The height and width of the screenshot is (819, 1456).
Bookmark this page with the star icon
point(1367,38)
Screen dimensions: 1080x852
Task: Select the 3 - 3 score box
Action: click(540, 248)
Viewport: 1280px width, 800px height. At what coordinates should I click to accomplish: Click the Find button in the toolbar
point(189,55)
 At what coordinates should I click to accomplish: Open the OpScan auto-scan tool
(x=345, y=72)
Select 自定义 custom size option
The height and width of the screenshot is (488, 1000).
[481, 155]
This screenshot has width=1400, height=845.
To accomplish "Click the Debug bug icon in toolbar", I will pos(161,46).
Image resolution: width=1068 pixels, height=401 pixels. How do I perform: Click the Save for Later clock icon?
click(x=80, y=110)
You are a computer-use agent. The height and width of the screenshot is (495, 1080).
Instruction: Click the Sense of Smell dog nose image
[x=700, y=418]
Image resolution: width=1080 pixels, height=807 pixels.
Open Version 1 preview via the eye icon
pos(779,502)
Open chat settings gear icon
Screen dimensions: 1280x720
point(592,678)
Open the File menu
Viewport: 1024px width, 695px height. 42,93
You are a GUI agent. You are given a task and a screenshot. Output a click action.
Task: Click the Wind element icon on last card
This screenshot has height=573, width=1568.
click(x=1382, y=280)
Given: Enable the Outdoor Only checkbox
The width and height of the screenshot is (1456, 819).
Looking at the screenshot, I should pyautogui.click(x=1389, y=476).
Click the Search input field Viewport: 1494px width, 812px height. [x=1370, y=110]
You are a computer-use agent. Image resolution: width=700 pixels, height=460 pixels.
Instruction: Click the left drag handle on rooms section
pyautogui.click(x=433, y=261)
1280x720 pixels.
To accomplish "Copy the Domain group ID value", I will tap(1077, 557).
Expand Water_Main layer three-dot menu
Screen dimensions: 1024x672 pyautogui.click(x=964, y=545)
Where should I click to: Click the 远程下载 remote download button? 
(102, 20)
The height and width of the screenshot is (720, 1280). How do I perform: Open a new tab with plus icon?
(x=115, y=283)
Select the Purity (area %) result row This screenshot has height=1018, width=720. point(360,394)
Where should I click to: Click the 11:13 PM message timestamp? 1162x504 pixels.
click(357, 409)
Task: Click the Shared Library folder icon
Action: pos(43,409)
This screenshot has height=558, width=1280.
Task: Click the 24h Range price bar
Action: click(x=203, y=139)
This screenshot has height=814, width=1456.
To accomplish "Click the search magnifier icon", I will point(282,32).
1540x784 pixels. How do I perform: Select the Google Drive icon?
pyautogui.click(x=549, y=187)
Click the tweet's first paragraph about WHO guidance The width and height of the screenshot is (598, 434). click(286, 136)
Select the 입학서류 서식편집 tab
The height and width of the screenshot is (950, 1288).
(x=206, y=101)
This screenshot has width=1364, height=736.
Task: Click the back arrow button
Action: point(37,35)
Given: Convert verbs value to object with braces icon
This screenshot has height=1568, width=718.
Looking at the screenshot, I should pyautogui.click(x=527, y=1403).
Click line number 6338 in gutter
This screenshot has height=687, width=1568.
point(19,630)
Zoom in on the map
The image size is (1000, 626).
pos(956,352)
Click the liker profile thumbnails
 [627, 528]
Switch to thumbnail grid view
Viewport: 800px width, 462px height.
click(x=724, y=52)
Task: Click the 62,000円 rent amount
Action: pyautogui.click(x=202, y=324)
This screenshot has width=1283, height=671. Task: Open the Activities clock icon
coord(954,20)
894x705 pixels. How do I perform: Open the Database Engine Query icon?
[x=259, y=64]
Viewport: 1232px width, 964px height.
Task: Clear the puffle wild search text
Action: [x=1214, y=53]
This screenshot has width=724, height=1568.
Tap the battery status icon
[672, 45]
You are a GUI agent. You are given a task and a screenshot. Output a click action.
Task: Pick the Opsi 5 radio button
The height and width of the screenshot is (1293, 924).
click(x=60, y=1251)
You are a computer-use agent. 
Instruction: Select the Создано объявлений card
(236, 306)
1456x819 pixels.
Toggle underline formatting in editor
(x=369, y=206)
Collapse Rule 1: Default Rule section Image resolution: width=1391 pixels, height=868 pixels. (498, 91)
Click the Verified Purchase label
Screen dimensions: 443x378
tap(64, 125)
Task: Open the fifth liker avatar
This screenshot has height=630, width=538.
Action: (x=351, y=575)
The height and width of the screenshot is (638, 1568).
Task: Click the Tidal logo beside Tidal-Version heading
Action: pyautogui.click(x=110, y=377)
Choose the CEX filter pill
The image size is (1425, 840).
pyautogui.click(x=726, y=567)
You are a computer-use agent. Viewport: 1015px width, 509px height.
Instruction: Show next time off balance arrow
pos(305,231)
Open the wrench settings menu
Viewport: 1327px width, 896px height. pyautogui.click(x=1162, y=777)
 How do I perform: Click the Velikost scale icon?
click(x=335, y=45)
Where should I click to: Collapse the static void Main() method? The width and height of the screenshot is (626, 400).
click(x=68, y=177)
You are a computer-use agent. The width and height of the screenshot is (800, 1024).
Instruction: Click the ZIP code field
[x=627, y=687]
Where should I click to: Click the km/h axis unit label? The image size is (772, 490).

§ Written instruction
Reproduce the data above exactly, every line in its original order, with nothing left out or altered.

§ The solution
The height and width of the screenshot is (819, 1456).
Bookmark this page with the star icon
point(1367,38)
Screen dimensions: 1080x852
Task: Select the 3 - 3 score box
Action: click(540, 248)
Viewport: 1280px width, 800px height. At what coordinates should I click to accomplish: Click the Find button in the toolbar
point(189,55)
 At what coordinates should I click to accomplish: Open the OpScan auto-scan tool
(x=345, y=72)
Select 自定义 custom size option
The height and width of the screenshot is (488, 1000).
[481, 155]
This screenshot has width=1400, height=845.
To accomplish "Click the Debug bug icon in toolbar", I will pos(161,46).
Image resolution: width=1068 pixels, height=401 pixels. How do I perform: Click the Save for Later clock icon?
click(x=80, y=110)
You are a computer-use agent. The height and width of the screenshot is (495, 1080).
Instruction: Click the Sense of Smell dog nose image
[x=700, y=418]
Image resolution: width=1080 pixels, height=807 pixels.
Open Version 1 preview via the eye icon
pos(779,502)
Open chat settings gear icon
Screen dimensions: 1280x720
point(592,678)
Open the File menu
Viewport: 1024px width, 695px height. 42,93
You are a GUI agent. You are given a task and a screenshot. Output a click action.
Task: Click the Wind element icon on last card
This screenshot has height=573, width=1568.
click(x=1382, y=280)
Given: Enable the Outdoor Only checkbox
The width and height of the screenshot is (1456, 819).
Looking at the screenshot, I should pyautogui.click(x=1389, y=476).
Click the Search input field Viewport: 1494px width, 812px height. [x=1370, y=110]
You are a computer-use agent. Image resolution: width=700 pixels, height=460 pixels.
Instruction: Click the left drag handle on rooms section
pyautogui.click(x=433, y=261)
1280x720 pixels.
To accomplish "Copy the Domain group ID value", I will tap(1077, 557).
Expand Water_Main layer three-dot menu
Screen dimensions: 1024x672 pyautogui.click(x=964, y=545)
Where should I click to: Click the 远程下载 remote download button? 
(102, 20)
The height and width of the screenshot is (720, 1280). How do I perform: Open a new tab with plus icon?
(x=115, y=283)
Select the Purity (area %) result row This screenshot has height=1018, width=720. point(360,394)
Where should I click to: Click the 11:13 PM message timestamp? 1162x504 pixels.
click(357, 409)
Task: Click the Shared Library folder icon
Action: pos(43,409)
This screenshot has height=558, width=1280.
Task: Click the 24h Range price bar
Action: click(x=203, y=139)
This screenshot has height=814, width=1456.
To accomplish "Click the search magnifier icon", I will point(282,32).
1540x784 pixels. How do I perform: Select the Google Drive icon?
pyautogui.click(x=549, y=187)
Click the tweet's first paragraph about WHO guidance The width and height of the screenshot is (598, 434). click(286, 136)
Select the 입학서류 서식편집 tab
The height and width of the screenshot is (950, 1288).
(x=206, y=101)
This screenshot has width=1364, height=736.
Task: Click the back arrow button
Action: point(37,35)
Given: Convert verbs value to object with braces icon
This screenshot has height=1568, width=718.
Looking at the screenshot, I should pyautogui.click(x=527, y=1403).
Click line number 6338 in gutter
This screenshot has height=687, width=1568.
point(19,630)
Zoom in on the map
The image size is (1000, 626).
pos(956,352)
Click the liker profile thumbnails
 [627, 528]
Switch to thumbnail grid view
Viewport: 800px width, 462px height.
click(x=724, y=52)
Task: Click the 62,000円 rent amount
Action: pyautogui.click(x=202, y=324)
This screenshot has width=1283, height=671. Task: Open the Activities clock icon
coord(954,20)
894x705 pixels. How do I perform: Open the Database Engine Query icon?
[x=259, y=64]
Viewport: 1232px width, 964px height.
Task: Clear the puffle wild search text
Action: [x=1214, y=53]
This screenshot has width=724, height=1568.
Tap the battery status icon
[672, 45]
You are a GUI agent. You are given a task and a screenshot. Output a click action.
Task: Pick the Opsi 5 radio button
The height and width of the screenshot is (1293, 924).
click(x=60, y=1251)
You are a computer-use agent. 
Instruction: Select the Создано объявлений card
(236, 306)
1456x819 pixels.
Toggle underline formatting in editor
(x=369, y=206)
Collapse Rule 1: Default Rule section Image resolution: width=1391 pixels, height=868 pixels. (498, 91)
Click the Verified Purchase label
Screen dimensions: 443x378
tap(64, 125)
Task: Open the fifth liker avatar
This screenshot has height=630, width=538.
Action: (x=351, y=575)
The height and width of the screenshot is (638, 1568).
Task: Click the Tidal logo beside Tidal-Version heading
Action: pyautogui.click(x=110, y=377)
Choose the CEX filter pill
The image size is (1425, 840).
pyautogui.click(x=726, y=567)
You are a computer-use agent. Viewport: 1015px width, 509px height.
Instruction: Show next time off balance arrow
pos(305,231)
Open the wrench settings menu
Viewport: 1327px width, 896px height. pyautogui.click(x=1162, y=777)
 How do I perform: Click the Velikost scale icon?
click(x=335, y=45)
Where should I click to: Collapse the static void Main() method? The width and height of the screenshot is (626, 400).
click(x=68, y=177)
You are a computer-use agent. The width and height of the screenshot is (800, 1024).
Instruction: Click the ZIP code field
[x=627, y=687]
Where should I click to: Click the km/h axis unit label? The image size is (772, 490).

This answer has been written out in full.